Wikipedia was chosen, as when people encounter it for the first time and learn how it works, they commonly express surprise. The expectation is that an open collaborative process of such magnitude should descend into chaos. Yet Wikipedia has thrived, growing rapidly since its inception and spinning off many non-English language equivalents. Furthermore, Wikipedia has been shown to produce credible encyclopaedic articles (Giles, 2005) without the top down controls typically employed for this type of production. While the number of rules and etiquettes have also grown rapidly from the original ‘no rules’ standpoint (Sanger, 2005), Wikipedia appears so far to have avoided the formation of an editorial elite or oligarchy (Konieczny, 2009). Wikipedia therefore offers fertile ground for understanding the mechanisms of governance at play in this form of Web 2.0 environment.
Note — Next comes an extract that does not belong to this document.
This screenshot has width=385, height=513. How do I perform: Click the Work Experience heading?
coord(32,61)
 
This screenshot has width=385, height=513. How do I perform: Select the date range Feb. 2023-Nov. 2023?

Wikipedia’s sheer size, the extent to which every transaction is logged, and its length of time under development offers a valuable and rare source of social science data (Medelyan, Milne, Legg, & Witten, 2009). For those of us interested in understanding and modelling the dialectic between individual behaviours and social structures and order, Wikipedia is attractive, as the way in which people can influence one another is constrained when compared to non-computer mediated environments. In Wikipedia actions at the level of the individual are restricted to communicative (speech) acts and edits.

This research focuses on how speech acts are employed by editors to influence the behaviour of others. Particular attention is given to how editors use the illocutionary force of utterances (Searle, 1969) and deontic commands to influence one another to comply to rules, etiquettes and social norms and the role these play in the actual order observed.

Conclusions are drawn about how the order observed in Wikipedia may be explained as well as the apparent influence of social artefacts, goals and the wiki technology on the achievement of that order.